ビッグ・ブラザー・アンド・ザ・ホールディング・カンパニー(以下、ビッグ・ブラザー)は1967年のモントレー・ポップ・フェスティバルでの演奏で大きな注目を集め、同年メインストリーム・レコードからデビュー・アルバムをリリースした。その後、コロムビア・レコードはビッグ・ブラザーにニューアルバムのレコーディング契約をオファーしたが、メインストリーム・レコードとの契約解除に数か月を要した[5]。1968年に発表された大きな成功をおさめ、2位を挟んで8週間でチャート1位に留まった。
本作には「サマータイム」、「心のカケラ」、「ボール・アンド・チェイン」という3曲のカバー曲が収録されている。「ふたりだけで」冒頭のバンド紹介でビル・グラハムの声を聞くことができる。アルバム全体の生々しいサウンドは、バンドのエネルギッシュで活気に満ちたコンサートの雰囲気を効果的に捉えている。
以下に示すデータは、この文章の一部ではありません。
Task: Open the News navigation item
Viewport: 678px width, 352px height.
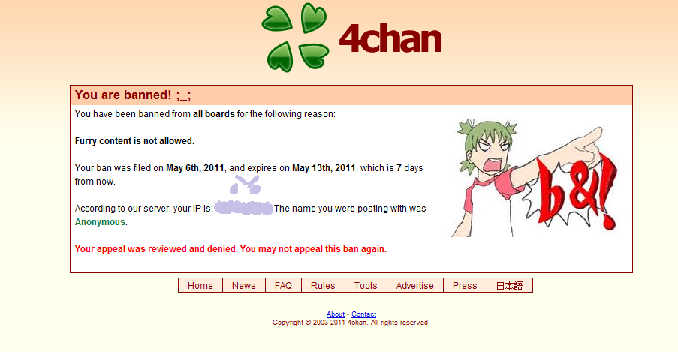Action: pyautogui.click(x=244, y=286)
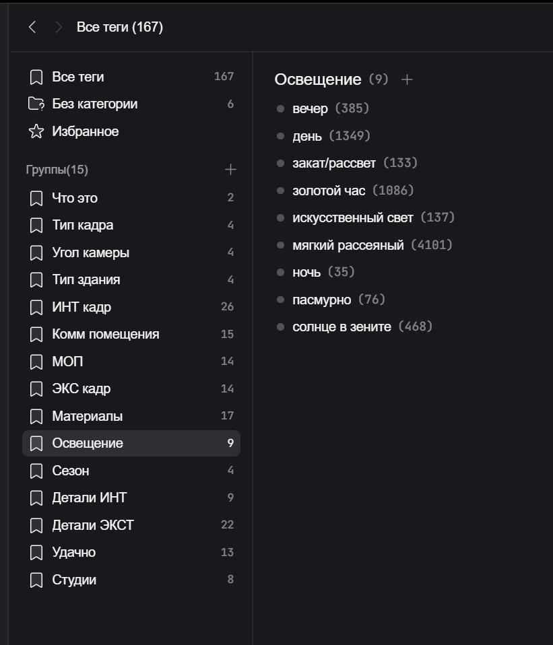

このLPはステレオとモノラルの両方のフォーマットでリリースされ、オリジナルのモノラル盤は現在では希少なコレクターズ・アイテムとなっている。このアルバムは1970年代初頭に4チャンネル・フォーマットでのリリースが検討され、2002年に「心のカケラ」の1分38秒のエンディングが含まれたソニーのマルチチャンネル SACDとしてリリースされた。オリジナルの4チャンネル・ミックスは未発表である。
アートワークとタイトル
バンドによるジャケットのオリジナルデザインはメンバーが全裸でベッドに居る写真だったが、コロムビア・レコードに拒否されたので、アンダーグラウンド・コミックス作家のロバート・クラムによってジャケット絵が描かれた。クラムは当初、ジャケット裏面に自分の作品、表面にはジョプリンのポートレイトを配するつもりだった。しかしクラムの大ファンであるジョプリンが、コロムビアに対してクラムの作品を表面にするように要求した。このジャケットは、ローリング・ストーン誌の歴代最高のアルバムカバー100の9位に位置付けられている[6]。クラムは後に表紙のプリントの販売を許可し、その一部には販売前にサインもした。
コロムビア・レコードのアートディレクター、ジョン・バーグは、「(ジャニス・)ジョプリンが依頼し、彼女は『チープ・スリルズ』をオフィスの私に直接届けてくれました。R・クラムには一切変化がありませんでした。彼は『コロムビアの汚い金は要らない』と言って、報酬を拒否しました」と述べている[7]。
少なくとも初期の版の1つには、ターバンを巻いた男性の吹き出しの中に「HARRY KIRSHNER! (D. GETZ)」という文字がかすかに見えており、これは最終シーンから削除された曲を指していると思われる。代わりに「ART: R. CRUMB」という文字が使われている。
アルバムのタイトルは当初『Sex, Dope and Cheap Thrills』になる予定だったが、コロムビア・レコードによって却下された[8]。
このアートワークのパロディが2012年にリリースされたロード・オブ・アシッドのアルバム『Deep Chills』のカバーに使用された[9]。
発売と評価
本作はビッグ・ブラザーのデビュー・アルバムが発表されてから一年後の1968年夏に発売され、10月8日の週にはビルボード誌のトップLPチャートで1位を獲得した。シングル「心のカケラ」が大ヒットとなる中、本作は合計8週間1位を獲得し、同年の終わりには100万枚近くを売り上げ、年間で最も成功したアルバムとなった[要出典]。しかしジョプリンがソロ活動のために同年12月にグループを脱退したため、この成功は短命に終わった[要出典]。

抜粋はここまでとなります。